**RECORD SET:**
::::::::

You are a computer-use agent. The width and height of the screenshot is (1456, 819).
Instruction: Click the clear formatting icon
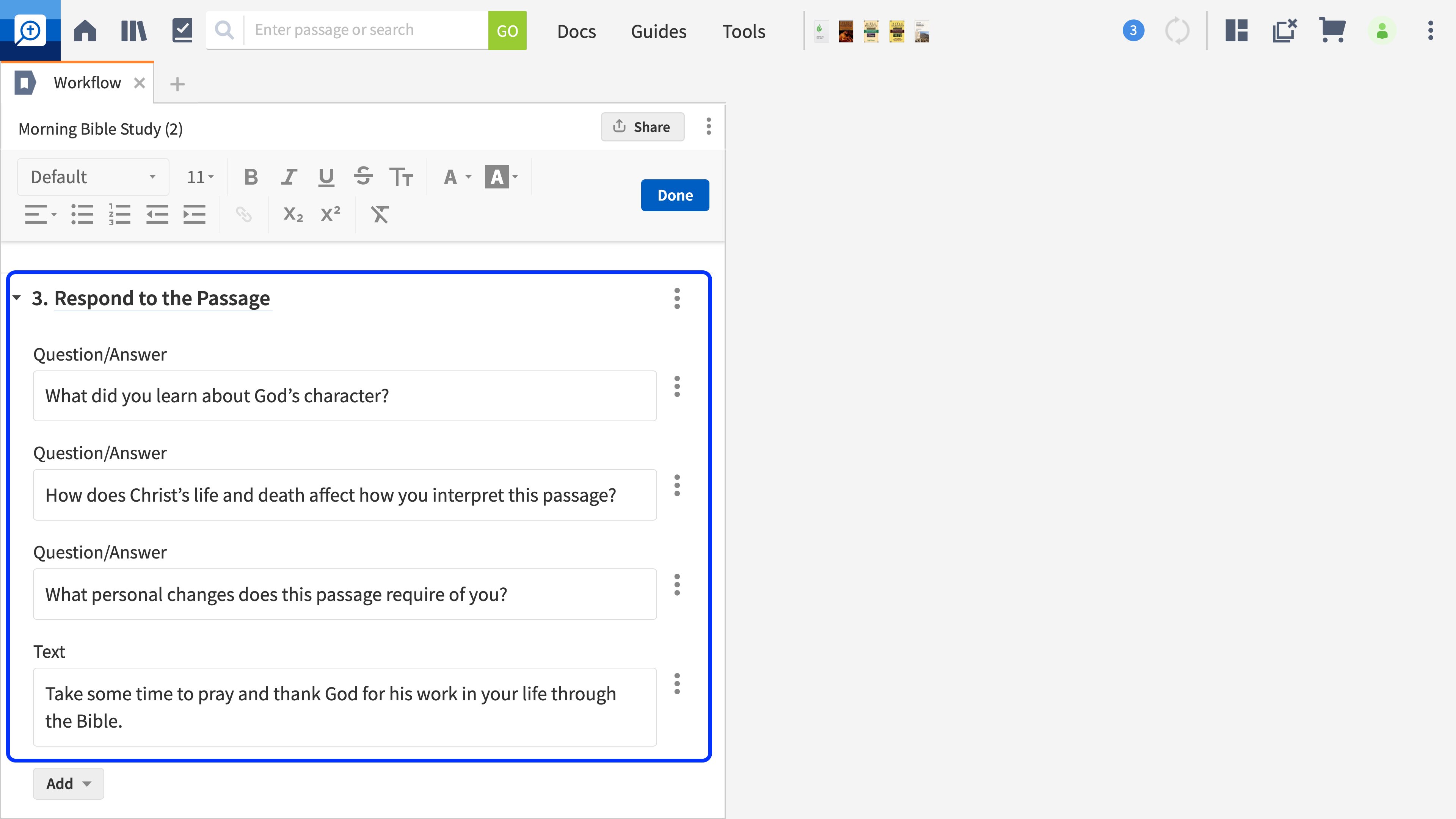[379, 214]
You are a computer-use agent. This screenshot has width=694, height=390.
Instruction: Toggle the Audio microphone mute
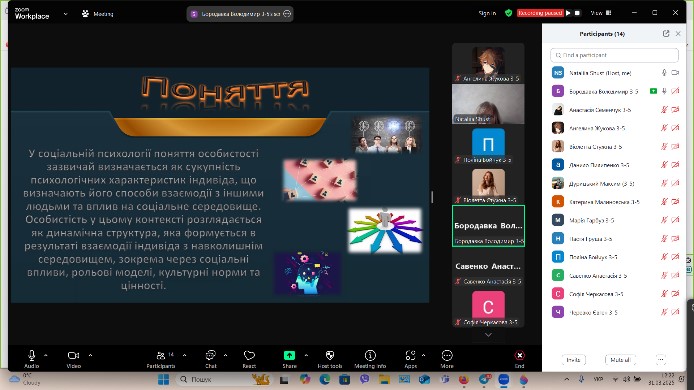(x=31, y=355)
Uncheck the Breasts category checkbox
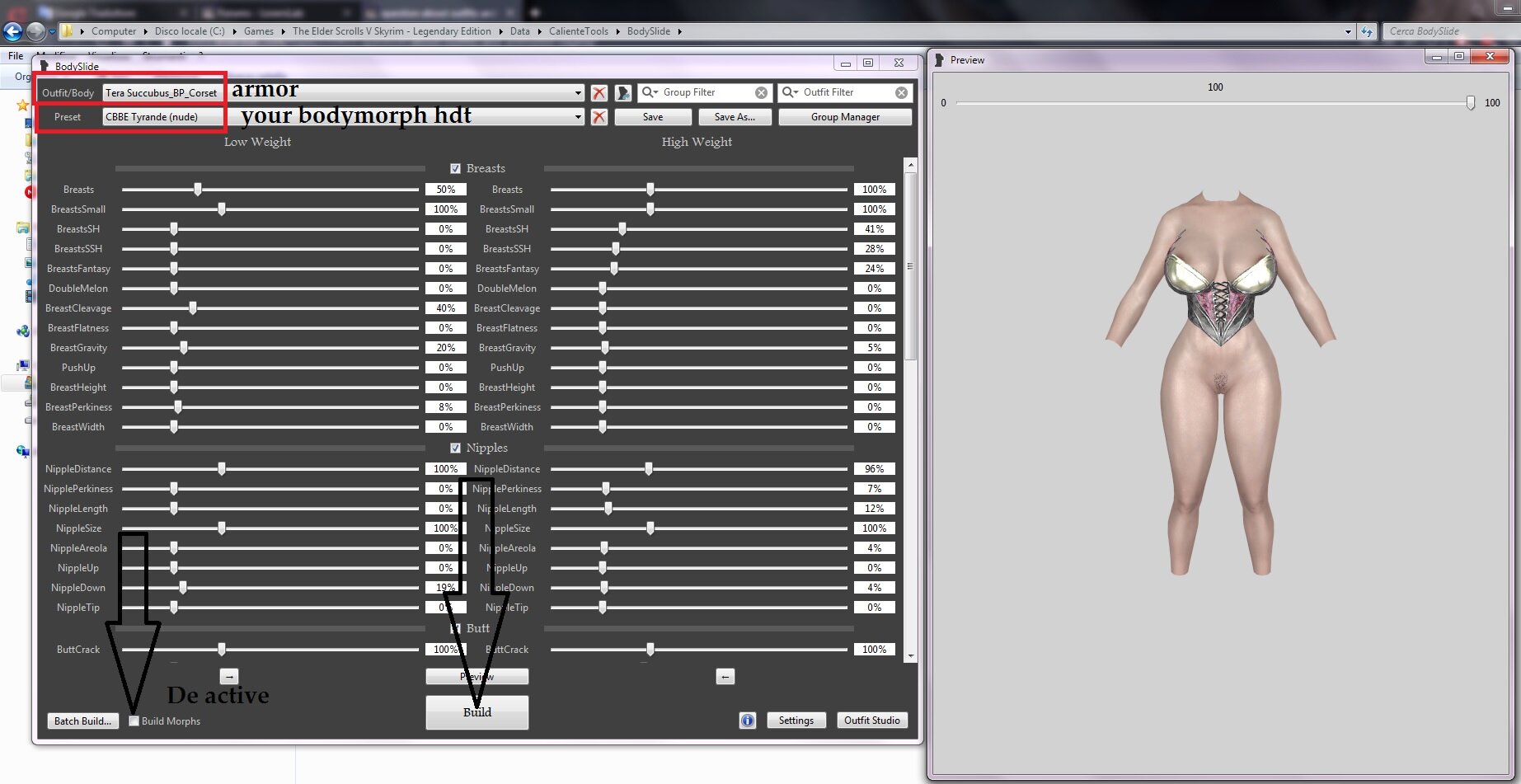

::::::::

Update the entries by replacing "screenshot" with "screen capture" and leave everything else unchanged. Leave out the pictures.

You are a computer-use agent. The width and height of the screen capture is (1456, 819).
Instruction: Click the clear formatting icon
[379, 214]
You are a computer-use agent. This screen capture has width=694, height=390.
Instruction: Toggle the Audio microphone mute
(x=31, y=355)
Uncheck the Breasts category checkbox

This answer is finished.